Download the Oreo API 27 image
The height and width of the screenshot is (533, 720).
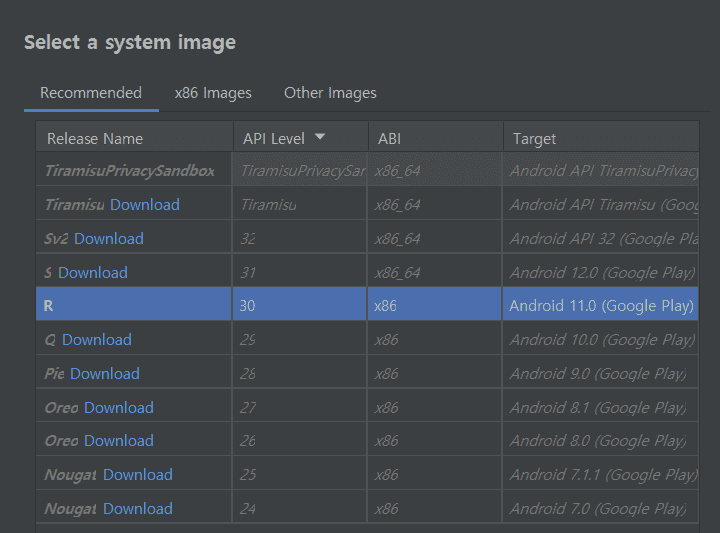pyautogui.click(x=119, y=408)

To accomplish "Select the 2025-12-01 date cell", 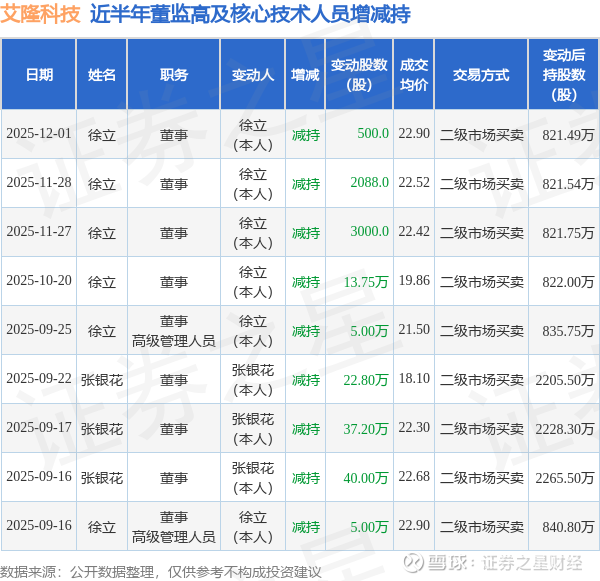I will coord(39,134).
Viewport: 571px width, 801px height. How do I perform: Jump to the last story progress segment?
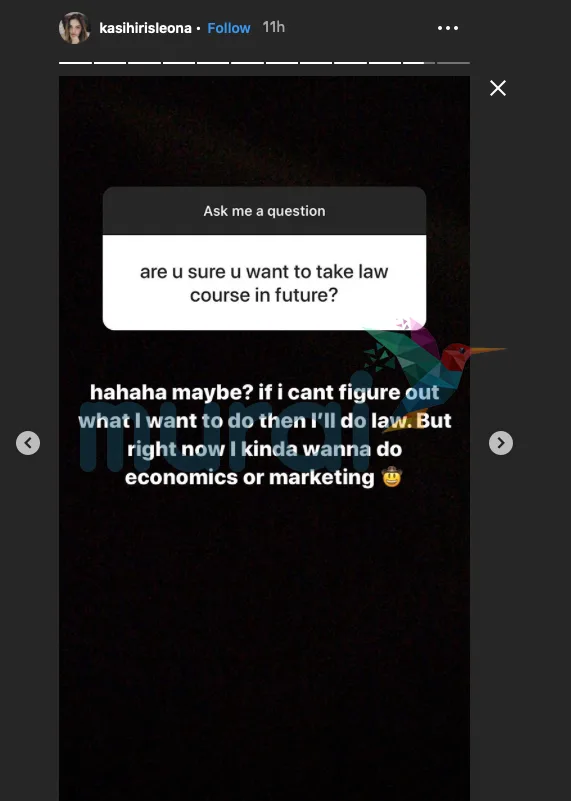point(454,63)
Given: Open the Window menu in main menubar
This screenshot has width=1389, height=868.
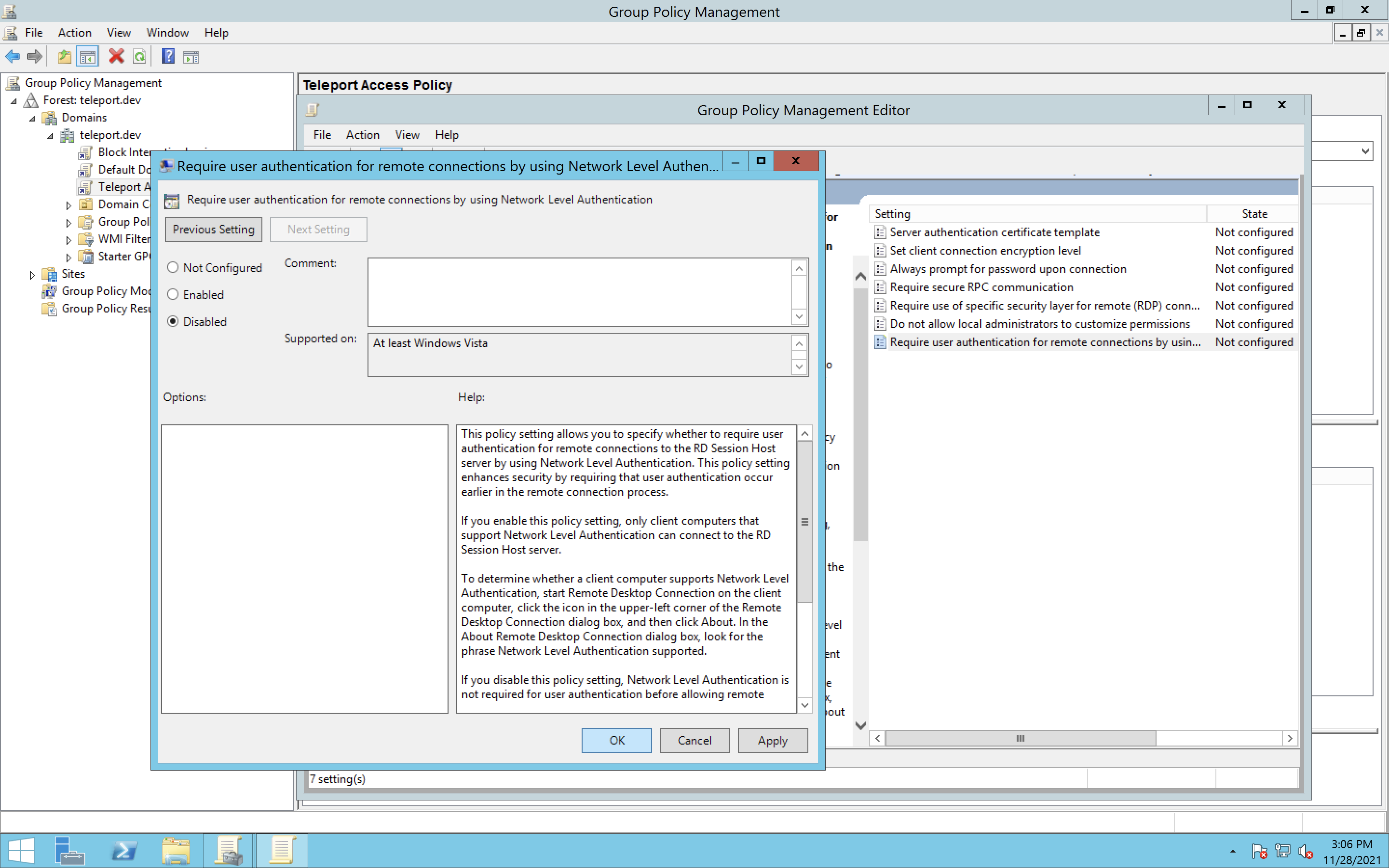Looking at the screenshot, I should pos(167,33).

* * *

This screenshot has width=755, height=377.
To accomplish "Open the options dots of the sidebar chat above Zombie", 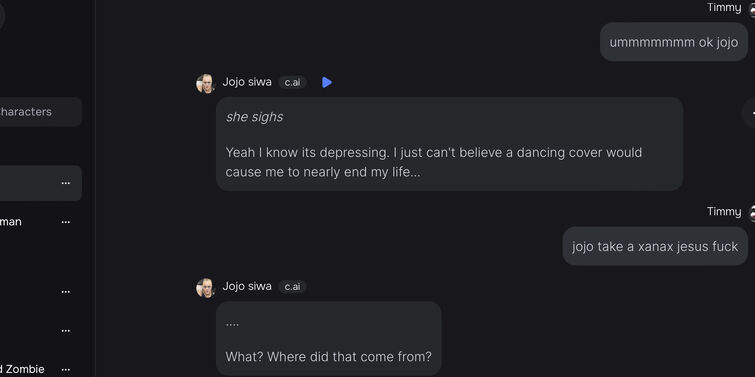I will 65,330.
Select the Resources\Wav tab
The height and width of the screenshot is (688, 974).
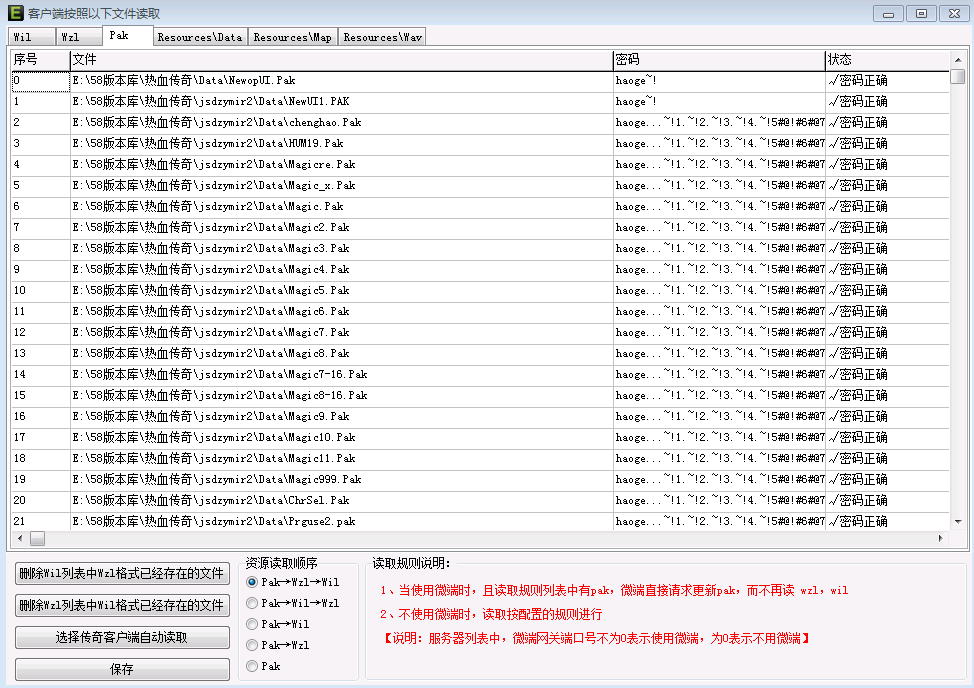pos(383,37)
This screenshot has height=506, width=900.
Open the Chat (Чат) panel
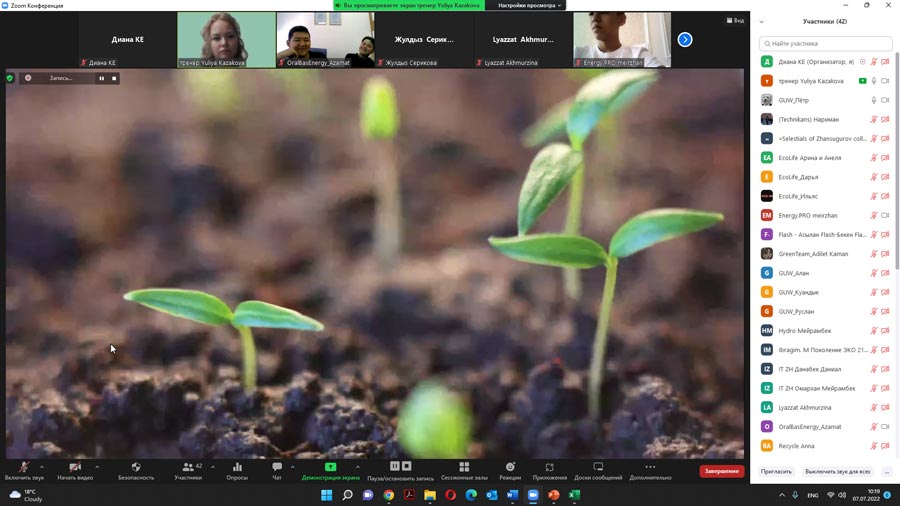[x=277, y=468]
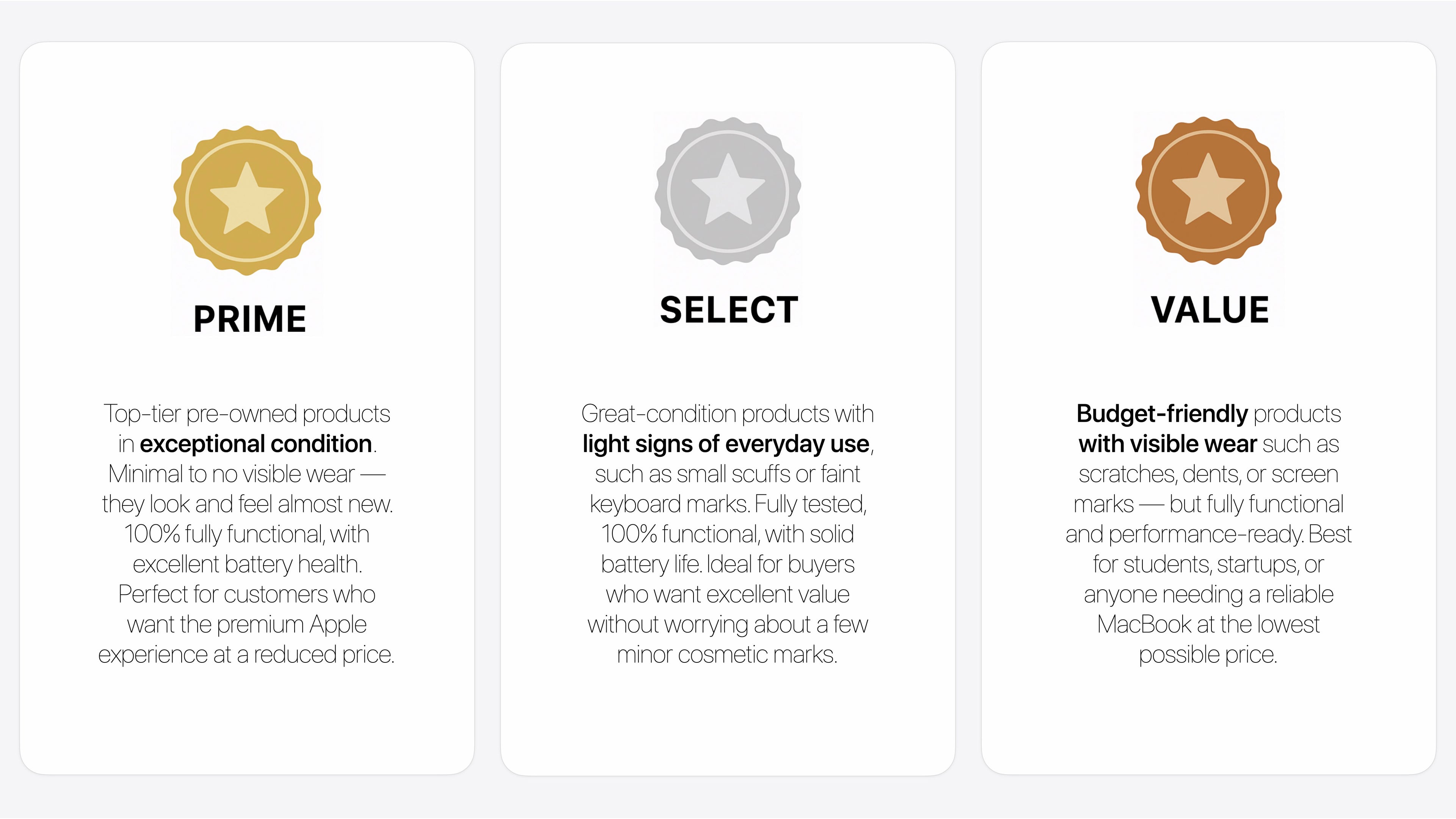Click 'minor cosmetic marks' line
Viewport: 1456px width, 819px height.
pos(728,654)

- _SET TASK_
Reproduce verbatim the lines of the material from the line containing "Given: Open the Window menu in main menubar" through the line containing "Looking at the", with both of those lines included. Omit the pictures from your answer.

- _CORRECT ANSWER_
Given: Open the Window menu in main menubar
This screenshot has width=1389, height=868.
Looking at the screenshot, I should pos(167,33).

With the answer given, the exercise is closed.